There were no hills per say (my GPS said 25m climb total),
but some sizeable snowbanks, and running on snow is challenging. Obstacles were
standard OCR fare, lots of walls: little hurdle type walls, ladder walls, 6
foot walls and 8 foot walls (which were tough with snow filled treads). There
were some of the maze and tunnel obstacles from the paintball course. There
were also some winter obstacles, a snow filled tire pull, a sort of traverse
where you pulled yourself on your back with a rope through the snow, some rope
unders and a tarp “crawl" which could be cleared with a running dive.
There was a snow bucket carry, which was not open when I got there, and the
hardest obstacle, a Polar Hero exclusive, the planche Polaire which can only be
described with this video: https://www.youtube.com/watch?v=-uBhAsqrIL4. This
was the penultimate obstacle and the only obstacle that foiled me and I had to
get a boost. 15 obstacles advertised and I counted 14 since the buckets were
missing when I got there.
Finish line featured mulled wine and hot chocolate.
My GPS (runkeeper on a phone, not 100% reliable), clocked it
at a little over 4km, which was short of the advertised 5 km.
Swag: “I am a Polar Hero” tshirt and a medal at the finish
line. The website had published that there were finishers hats and no medals.

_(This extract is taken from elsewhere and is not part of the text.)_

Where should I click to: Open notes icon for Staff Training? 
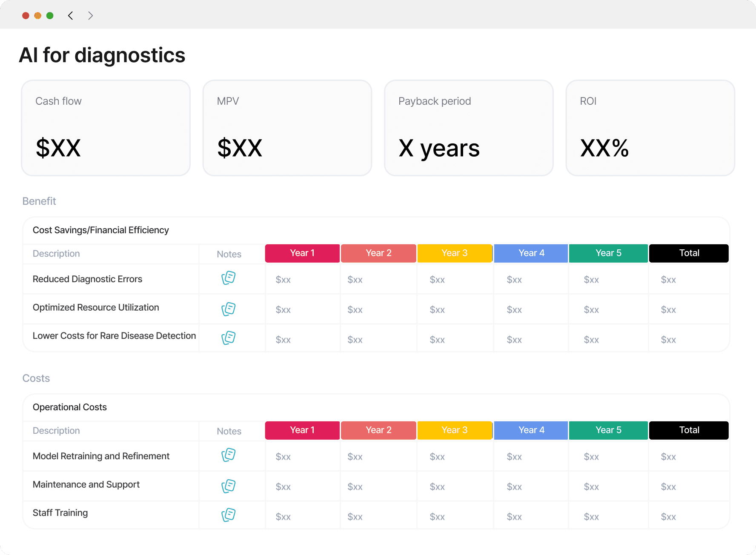click(x=229, y=515)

When I reached the finish they were handing out medals, but some of the early
finishers got hats and medals (really cute hats!) I inquired and an organizer
told me that there was so much call for medals that they switched out hats for
medals, but there was a mistake and the first couple dozen finishers got hats.
They were selling the hats for $12 (and medals for $5?), in hindsight I should
have bought one, but was disappointed with the switcheroo.

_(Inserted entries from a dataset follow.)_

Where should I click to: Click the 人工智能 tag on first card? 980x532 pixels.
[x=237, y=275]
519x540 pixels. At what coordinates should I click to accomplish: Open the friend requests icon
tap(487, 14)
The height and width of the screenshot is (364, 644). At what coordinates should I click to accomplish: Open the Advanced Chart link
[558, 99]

Most importantly, the cold:
The historical weather says it was 2degC at 8am and was up
to 4 by the time I ran at 10. It was beautiful and sunny without much wind.
I wore: Icebreaker 260 base layer leggings and long sleeve
shirt, CMQ long sleeve (red) and last years resolution run jacket which is
pretty much a windbreaker, Nike pants (loose fit), a hat/facemask/scarf combo
deal, CMQ BondiBand, cyclecross gloves (which I took off promptly and did not
use because I’m not a gloves person), wool socks over reebok compression socks
and New Balance minimus 1010s which were passably grippy in the snow, but the
treads filled with snow and made wall climbing hard. I was very warm once I got
running, and could have done without some of the layers.

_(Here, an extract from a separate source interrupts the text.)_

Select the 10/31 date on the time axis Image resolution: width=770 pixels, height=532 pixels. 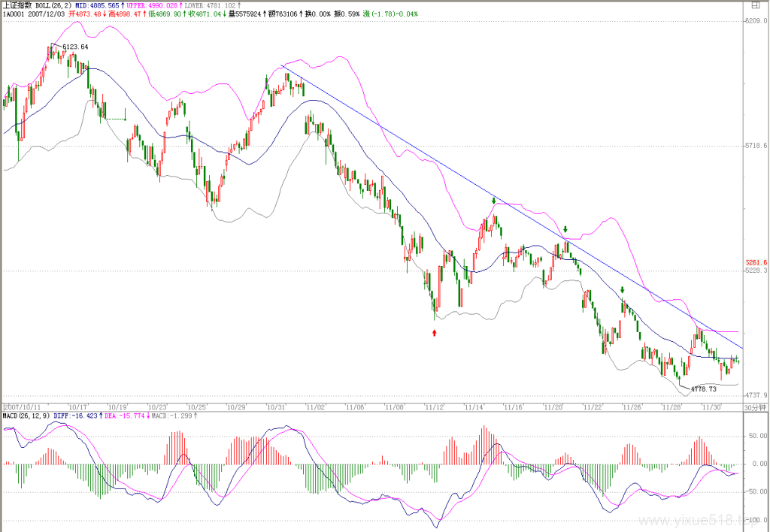coord(275,407)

Overall impressions: for a first race it was okay. Other
than the planche Polaire obstacles weren’t “new”, and they tried to incorporate
snow and winter into the obstacles, mostly successfully - but there could have
been more. Organization was not great, but forgivable for a first time race,
there were very very few volunteers/staff on course, but the obstacles were
mostly self explanatory. The course was poorly marked, basically spray painted
snow, and it was very easy to go off or skip part of the course, but with no
timing I guess that wasn’t a worry. I
would do it again as a fun run, and as something to break up the lack of OCR in
the winter, but it’s not something I HAVE to do again. It would be a great
beginners race. That being said it was the first year and if the one obstacle
they “invented” the planche Polaire, is any indication, I have high hopes for
more exciting challenges in 2015.
Event photos:
https://www.facebook.com/media/set/set=a.232652046858778.1073741832.221870764603573&type=3
Event Website: www.polarherorace.com
Registration is open for 2015 now with 25+ obstacles -
Montreal February 21, Quebec March 21. Elite, Individual, team (3+)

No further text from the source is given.